Dawn at the coffee plantation begins before the dawn.

Every day the concert begins as the heavy mist is lifted by the heat of the sun and the lush green of the plantation is slowly revealed. The two distinct season of the year reveal dramatically different scenarios. It all starts with the white of the flowering process that completely blankets the plantation,  overwhelmed by frenzy of the bees that disrupt the silence of the forest.

During the copious rainy season the slow growing green beans start to take over the long branches of the catuai coffee plant.  Finally,  green beans turn into a bright red, as harvest time approaches.

This concert repeats itself every day, and every year, and does not care for the externalities that make the poetry of coffee production a complex and immensely difficult task.
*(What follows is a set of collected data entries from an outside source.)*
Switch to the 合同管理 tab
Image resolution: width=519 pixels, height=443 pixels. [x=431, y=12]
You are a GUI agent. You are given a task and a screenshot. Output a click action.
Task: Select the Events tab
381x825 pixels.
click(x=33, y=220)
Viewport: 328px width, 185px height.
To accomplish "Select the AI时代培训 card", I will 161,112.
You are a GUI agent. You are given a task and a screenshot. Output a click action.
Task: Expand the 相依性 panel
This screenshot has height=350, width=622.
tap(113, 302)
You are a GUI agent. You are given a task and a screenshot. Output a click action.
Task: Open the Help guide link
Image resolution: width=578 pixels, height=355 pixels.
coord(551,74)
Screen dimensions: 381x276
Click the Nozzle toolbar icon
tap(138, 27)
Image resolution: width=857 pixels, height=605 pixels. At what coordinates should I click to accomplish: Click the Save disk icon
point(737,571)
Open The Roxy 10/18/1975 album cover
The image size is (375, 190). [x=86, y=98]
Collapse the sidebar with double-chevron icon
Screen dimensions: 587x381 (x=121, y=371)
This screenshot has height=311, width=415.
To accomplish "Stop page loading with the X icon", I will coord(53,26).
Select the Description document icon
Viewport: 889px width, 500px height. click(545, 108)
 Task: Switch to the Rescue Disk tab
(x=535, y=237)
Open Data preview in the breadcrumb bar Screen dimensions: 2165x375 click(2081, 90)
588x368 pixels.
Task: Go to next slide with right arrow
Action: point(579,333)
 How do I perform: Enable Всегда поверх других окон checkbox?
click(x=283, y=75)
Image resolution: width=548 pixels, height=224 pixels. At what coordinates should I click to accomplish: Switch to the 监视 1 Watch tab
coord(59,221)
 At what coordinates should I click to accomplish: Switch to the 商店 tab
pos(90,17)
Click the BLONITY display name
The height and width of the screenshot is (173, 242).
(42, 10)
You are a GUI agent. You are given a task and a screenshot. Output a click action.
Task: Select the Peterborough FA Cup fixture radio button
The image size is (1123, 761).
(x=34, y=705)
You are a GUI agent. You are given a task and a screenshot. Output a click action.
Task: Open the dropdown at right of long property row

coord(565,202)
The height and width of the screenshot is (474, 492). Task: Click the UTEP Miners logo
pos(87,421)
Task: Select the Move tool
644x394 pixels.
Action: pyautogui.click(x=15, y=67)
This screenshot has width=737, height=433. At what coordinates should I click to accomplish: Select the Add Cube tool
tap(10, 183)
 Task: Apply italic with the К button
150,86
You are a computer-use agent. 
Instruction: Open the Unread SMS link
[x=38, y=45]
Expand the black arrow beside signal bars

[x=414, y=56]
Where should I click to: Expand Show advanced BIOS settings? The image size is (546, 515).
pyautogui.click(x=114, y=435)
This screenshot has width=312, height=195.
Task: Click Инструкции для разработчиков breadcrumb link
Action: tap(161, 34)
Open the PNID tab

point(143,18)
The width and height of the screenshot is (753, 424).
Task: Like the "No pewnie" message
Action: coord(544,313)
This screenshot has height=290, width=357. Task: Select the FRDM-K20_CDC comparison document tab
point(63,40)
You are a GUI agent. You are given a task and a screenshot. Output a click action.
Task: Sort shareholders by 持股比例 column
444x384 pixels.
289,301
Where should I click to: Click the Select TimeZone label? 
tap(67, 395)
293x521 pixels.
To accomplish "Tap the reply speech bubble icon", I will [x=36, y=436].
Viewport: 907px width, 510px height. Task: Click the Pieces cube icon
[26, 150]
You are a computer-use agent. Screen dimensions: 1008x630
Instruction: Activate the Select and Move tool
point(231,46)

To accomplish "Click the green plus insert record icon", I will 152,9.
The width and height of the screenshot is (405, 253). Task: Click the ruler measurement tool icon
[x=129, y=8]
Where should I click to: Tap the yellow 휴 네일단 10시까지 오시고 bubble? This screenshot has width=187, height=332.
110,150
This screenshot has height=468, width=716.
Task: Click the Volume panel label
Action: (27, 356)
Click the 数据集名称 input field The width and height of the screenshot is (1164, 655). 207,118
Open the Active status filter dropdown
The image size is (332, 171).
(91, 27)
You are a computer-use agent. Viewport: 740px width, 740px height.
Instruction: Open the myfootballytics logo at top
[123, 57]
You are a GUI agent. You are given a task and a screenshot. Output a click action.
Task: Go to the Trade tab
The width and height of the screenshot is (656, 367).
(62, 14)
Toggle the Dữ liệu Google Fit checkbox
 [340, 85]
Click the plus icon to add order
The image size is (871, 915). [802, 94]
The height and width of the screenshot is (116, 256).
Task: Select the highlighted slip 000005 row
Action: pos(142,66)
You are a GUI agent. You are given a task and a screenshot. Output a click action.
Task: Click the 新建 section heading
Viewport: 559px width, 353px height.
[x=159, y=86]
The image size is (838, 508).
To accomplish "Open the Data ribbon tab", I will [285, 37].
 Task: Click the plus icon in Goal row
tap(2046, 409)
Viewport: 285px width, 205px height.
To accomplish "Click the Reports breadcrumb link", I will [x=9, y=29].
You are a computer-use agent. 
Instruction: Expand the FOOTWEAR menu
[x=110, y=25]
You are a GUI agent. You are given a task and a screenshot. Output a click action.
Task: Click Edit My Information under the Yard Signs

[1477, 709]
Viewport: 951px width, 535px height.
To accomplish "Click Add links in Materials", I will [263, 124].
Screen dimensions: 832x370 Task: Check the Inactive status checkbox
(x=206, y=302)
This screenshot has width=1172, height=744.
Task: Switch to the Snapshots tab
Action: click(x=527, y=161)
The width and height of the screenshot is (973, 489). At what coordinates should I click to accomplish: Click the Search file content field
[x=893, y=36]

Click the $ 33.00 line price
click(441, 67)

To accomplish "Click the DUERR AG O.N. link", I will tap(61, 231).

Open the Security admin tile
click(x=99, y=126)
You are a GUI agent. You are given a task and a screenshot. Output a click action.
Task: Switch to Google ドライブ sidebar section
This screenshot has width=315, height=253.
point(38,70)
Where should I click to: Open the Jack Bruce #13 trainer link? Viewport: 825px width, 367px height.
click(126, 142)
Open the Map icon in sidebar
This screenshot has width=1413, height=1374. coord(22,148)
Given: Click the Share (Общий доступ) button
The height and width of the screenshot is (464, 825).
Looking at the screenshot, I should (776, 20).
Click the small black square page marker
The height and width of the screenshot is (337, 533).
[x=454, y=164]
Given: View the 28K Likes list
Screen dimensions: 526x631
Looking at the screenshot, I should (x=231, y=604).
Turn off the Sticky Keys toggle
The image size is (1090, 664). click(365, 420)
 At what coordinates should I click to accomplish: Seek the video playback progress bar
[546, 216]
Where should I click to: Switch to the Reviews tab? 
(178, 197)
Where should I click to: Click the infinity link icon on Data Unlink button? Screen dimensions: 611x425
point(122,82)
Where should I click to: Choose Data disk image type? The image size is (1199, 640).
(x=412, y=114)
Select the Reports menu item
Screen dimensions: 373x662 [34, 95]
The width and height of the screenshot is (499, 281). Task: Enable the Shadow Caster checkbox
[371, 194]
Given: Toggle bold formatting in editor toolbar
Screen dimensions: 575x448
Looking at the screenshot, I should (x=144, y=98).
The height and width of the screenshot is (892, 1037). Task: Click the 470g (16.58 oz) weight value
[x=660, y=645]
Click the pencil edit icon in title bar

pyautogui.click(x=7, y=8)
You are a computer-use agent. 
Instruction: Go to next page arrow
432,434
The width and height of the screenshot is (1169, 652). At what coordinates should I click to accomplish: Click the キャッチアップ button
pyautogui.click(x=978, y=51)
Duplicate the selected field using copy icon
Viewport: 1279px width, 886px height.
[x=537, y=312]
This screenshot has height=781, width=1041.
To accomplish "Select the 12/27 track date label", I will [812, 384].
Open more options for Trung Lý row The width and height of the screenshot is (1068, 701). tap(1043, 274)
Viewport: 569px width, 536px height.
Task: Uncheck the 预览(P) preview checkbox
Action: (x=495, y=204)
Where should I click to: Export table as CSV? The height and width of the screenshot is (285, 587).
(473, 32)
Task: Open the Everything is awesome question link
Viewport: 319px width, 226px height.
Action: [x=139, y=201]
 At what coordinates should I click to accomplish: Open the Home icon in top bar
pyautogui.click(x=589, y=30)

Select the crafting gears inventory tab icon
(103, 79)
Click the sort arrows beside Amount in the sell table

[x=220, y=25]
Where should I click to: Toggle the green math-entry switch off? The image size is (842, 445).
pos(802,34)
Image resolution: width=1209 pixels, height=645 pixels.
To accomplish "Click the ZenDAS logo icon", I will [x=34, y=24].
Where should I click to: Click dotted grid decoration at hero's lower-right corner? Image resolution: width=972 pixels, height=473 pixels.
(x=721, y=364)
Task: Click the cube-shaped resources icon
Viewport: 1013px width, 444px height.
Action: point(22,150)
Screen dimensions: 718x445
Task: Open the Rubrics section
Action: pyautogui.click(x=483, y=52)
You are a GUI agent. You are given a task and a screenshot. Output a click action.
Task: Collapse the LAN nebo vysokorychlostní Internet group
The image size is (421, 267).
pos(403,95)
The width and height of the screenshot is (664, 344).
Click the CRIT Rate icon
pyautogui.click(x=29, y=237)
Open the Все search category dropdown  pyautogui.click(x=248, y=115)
The history of Transito  Bolivar is a struggle against incredible odds that go from 30% market price fluctuations to a thirty year guerrilla struggle that destroyed the fabric of the Guatemalan social structure and pitted neighbor against neighbor. 

The struggle of el Transito is the struggle of two generations of vibrant women that against all odds, and at personal risk, maintained an economic unit that is vital to the  survival of the communities that surround the plantation. 

This is the story of el Transito Bolivar.

Transito Bolivar is a third-generation family business run by sheer determination, hard work, and an almost psychotic love for the land and coffee production. It all started when my grandfather, a Louisiana entrepreneur, bought the farm in 1940. Since then, the farm has been a point of pride for the family for nearly 80 years.

The farm is located in the area of Colomba, Costa Cuca, Quetzaltenango where the practice of coffee cultivation originated in Guatemala.  Quetzaltenango (Quet-zal-te-nango) translates to the land of the Quetzal.  

Determined to maintain the integrity of the natural ecosystem and traditional Guatemalan fauna, the farm is full of native tree varieties including ceibas and Guayabo, some as old as a hundred years!  From December to March these sacred trees become engulfed by the native Guatemalan orchids, transforming the lush green canopy to radiant shades of pink and purple.  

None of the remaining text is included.